Bunun yanı sıra sınır ötesi ve sektörler arası koordinasyon ve iş birliği, birbirine geçmiş açık deniz şebekelerinin tam toplumsal, çevresel, ekonomik ve teknik değerini yakalamak için çok önemli olarak görülürken, Kuzey Denizleri Enerji İşbirliği gibi girişimlerin, planlamadan işletme aşamalarına kadar etkin koordinasyonun sağlanmasında kilit rol oynayacağı da öngörüler arasında.

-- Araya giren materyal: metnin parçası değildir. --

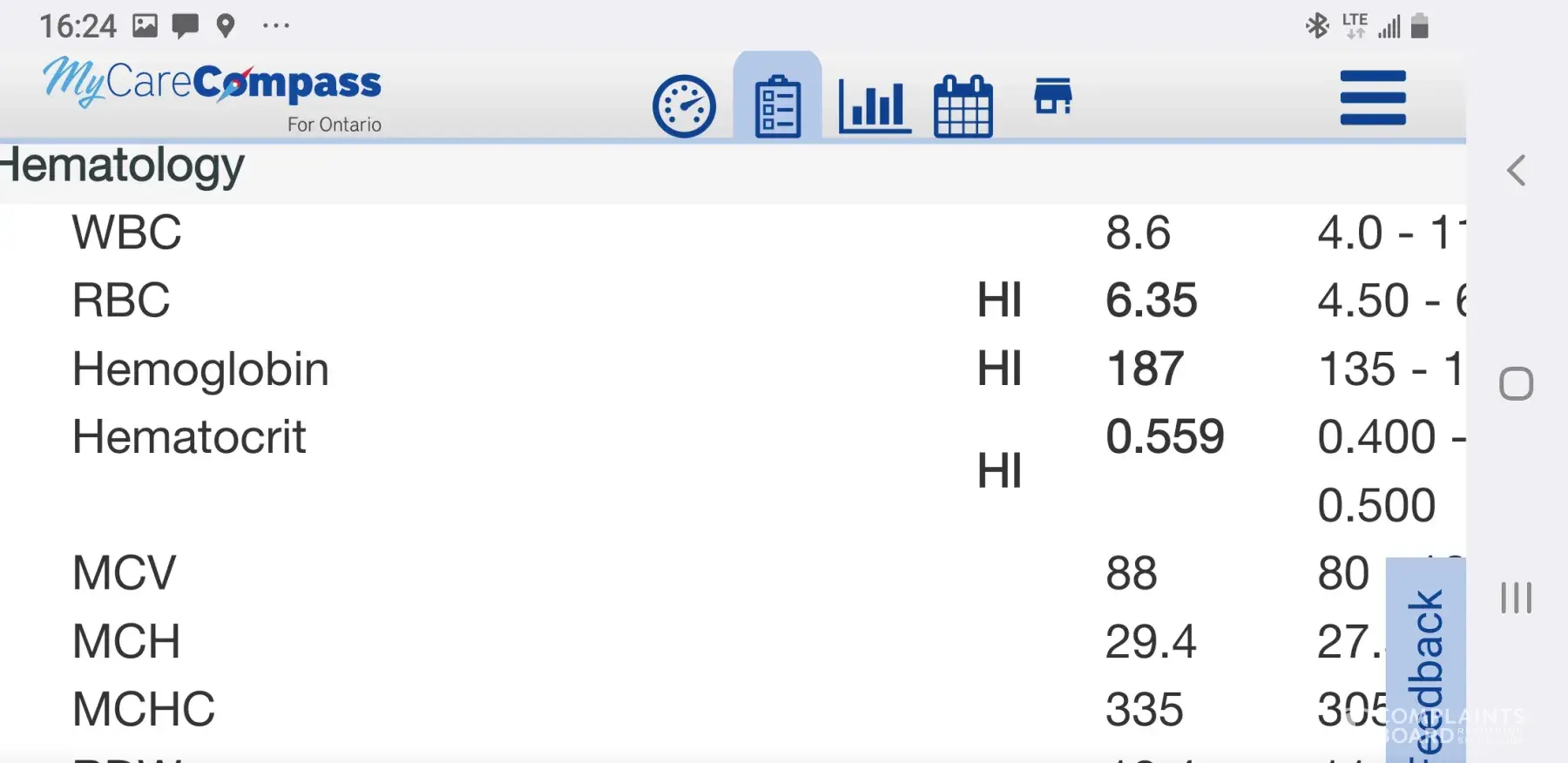The image size is (1568, 763).
Task: Select the clipboard results tab
Action: (x=777, y=105)
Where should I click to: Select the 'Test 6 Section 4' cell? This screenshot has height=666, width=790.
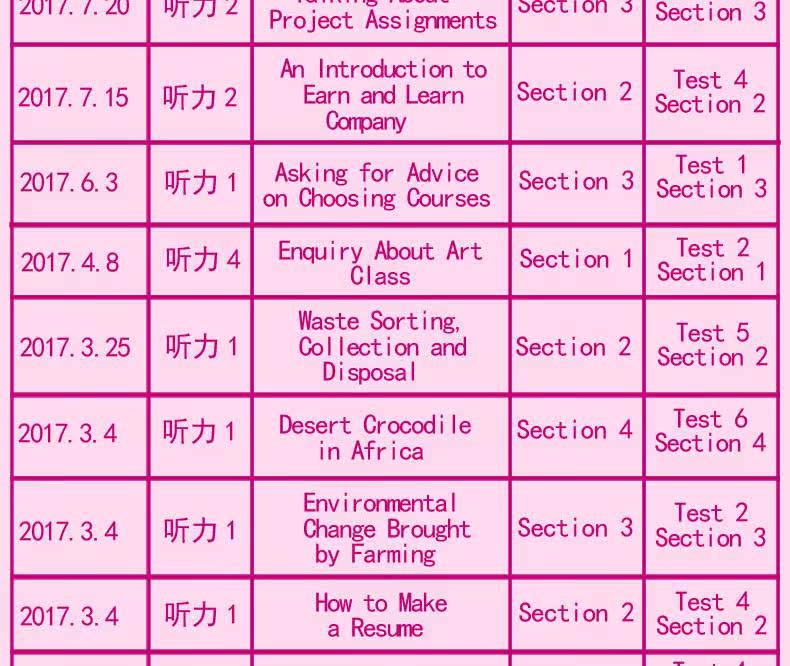711,431
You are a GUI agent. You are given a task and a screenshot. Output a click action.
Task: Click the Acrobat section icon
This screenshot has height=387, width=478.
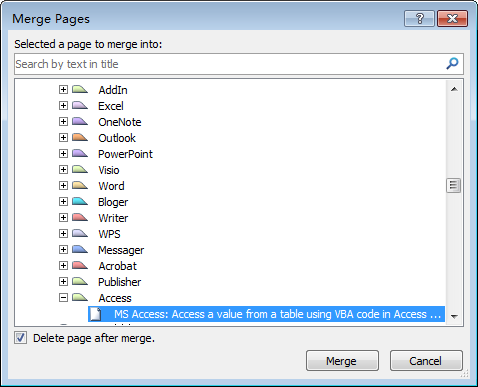click(80, 265)
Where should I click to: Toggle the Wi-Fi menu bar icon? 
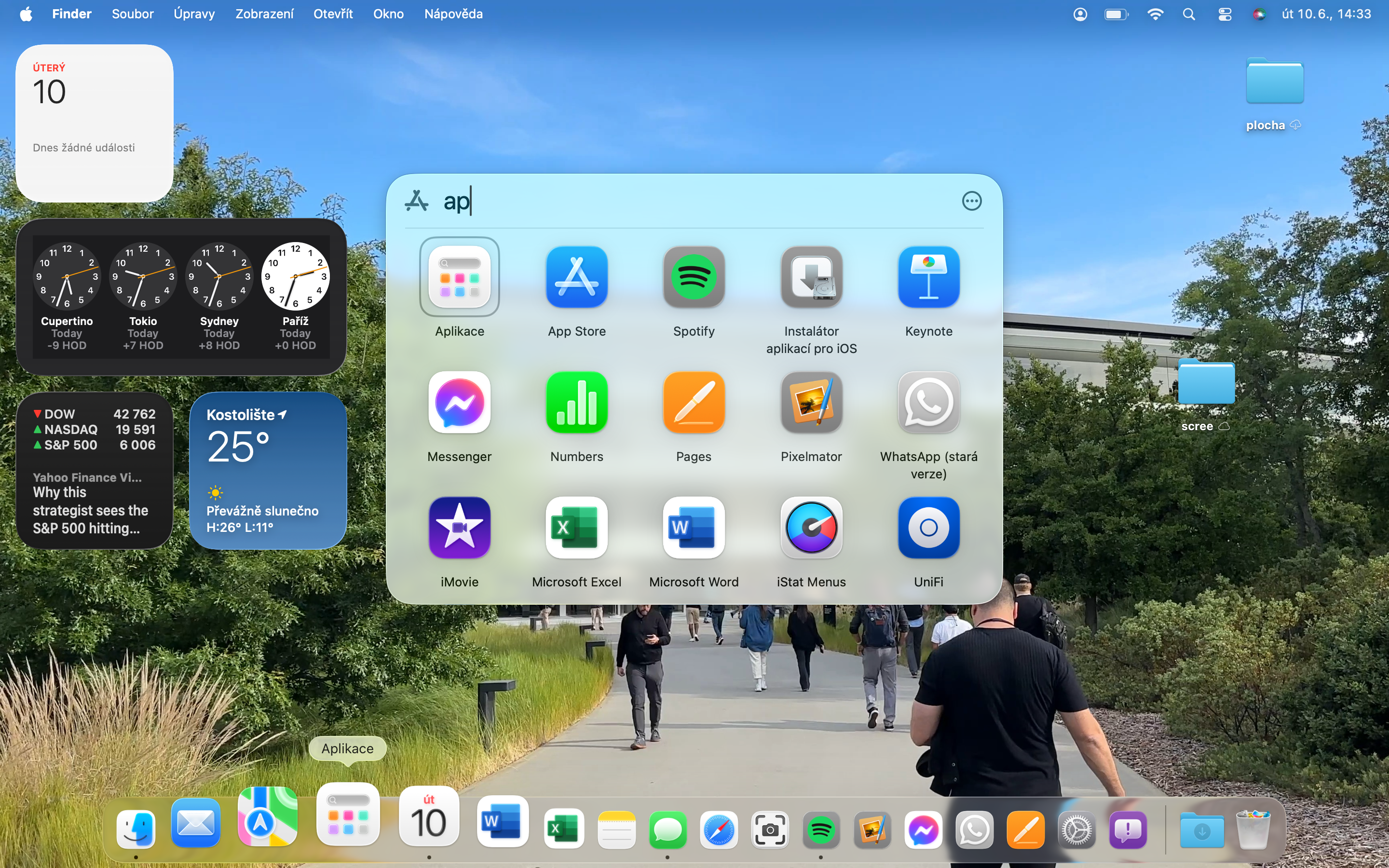1155,14
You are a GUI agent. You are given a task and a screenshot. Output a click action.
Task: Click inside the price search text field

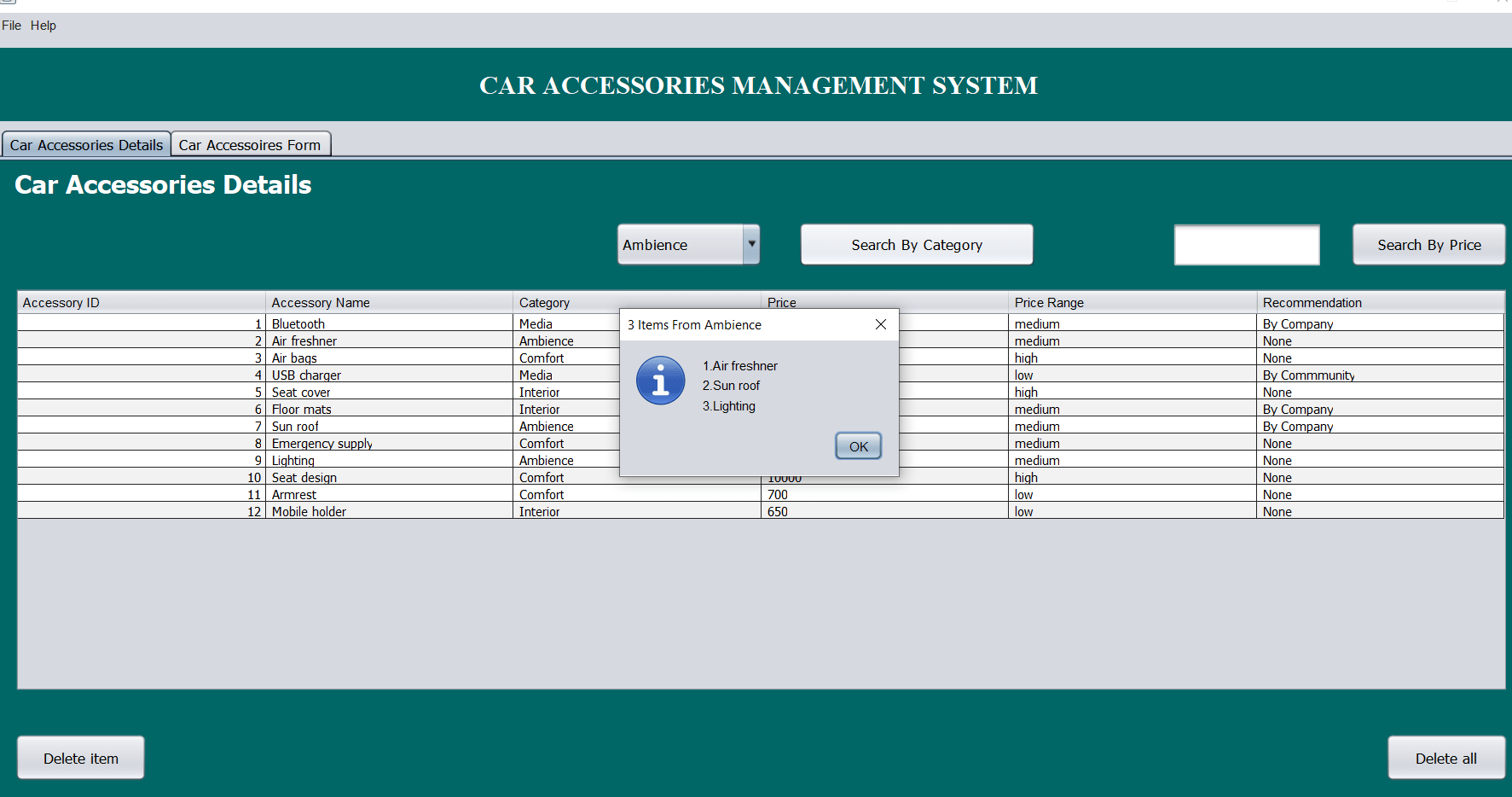pyautogui.click(x=1246, y=244)
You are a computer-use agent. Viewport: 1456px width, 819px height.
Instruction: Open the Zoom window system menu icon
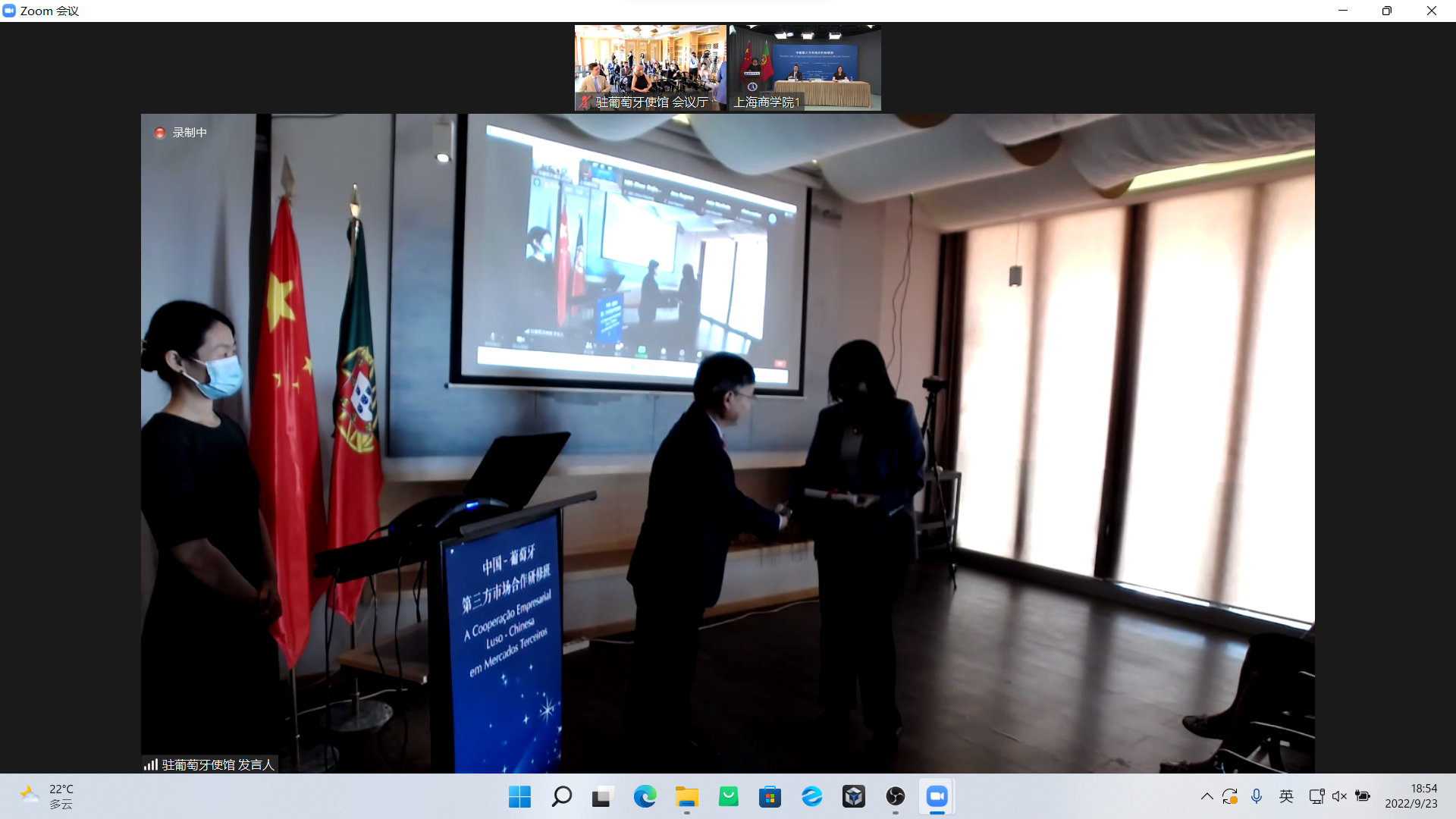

Rapora ilişkin değerlendirme yapan WindEurope CEO’su Giles Dickson, “Avrupa Hükümetleri iddialı açık deniz rüzgâr hedefleri belirledi. Ancak ızgaralara da odaklanmamız gerekiyor. Tüm bu yeni açık deniz rüzgâr santrallerini enerji tüketicilerine bağlamak için büyük yatırım gerekiyor. En iyi çözüm, birden fazla ulusal şebekeyi birbirine bağlayan ağ örgülü bir açık deniz şebekesi geliştirmektir. Hükümetlerin gelecek planları konusunda net olması gerekiyor. Örgülü bir ızgara, derin sınır ötesi ve sektörler arası işbirliği gerektirir. Ayrıca tedarik zincirlerine ve becerilere yatırım yapılmasını gerektirecektir.” açıklamasını yapıyorç
Hitachi Energy’nin CEO’su Claudio Facchin ise, “Elektrik, gelişen enerji sistemimizin bel kemiği olacak ve enerji karışımının ayrılmaz bir parçası olan açık deniz rüzgârı, karbon nötr olma vizyonumuza ulaşmamıza yardımcı olmada çok önemli bir rol oynayacak. Noktadan noktaya açık deniz bağlantılarının açık deniz hibrit projelerine ve açık deniz şebekelerine doğru evrimi, teknolojik yeniliğin harika bir örneğidir ve önemli çevresel ve sosyo-ekonomik faydalar sağlayacaktır. Coğrafyalar, sektörler ve paydaşlar arasında iş birliği ve koordinasyon, bu vizyonu gerçeğe dönüştürmede önemli bir başarı faktörü olacaktır.” diyor.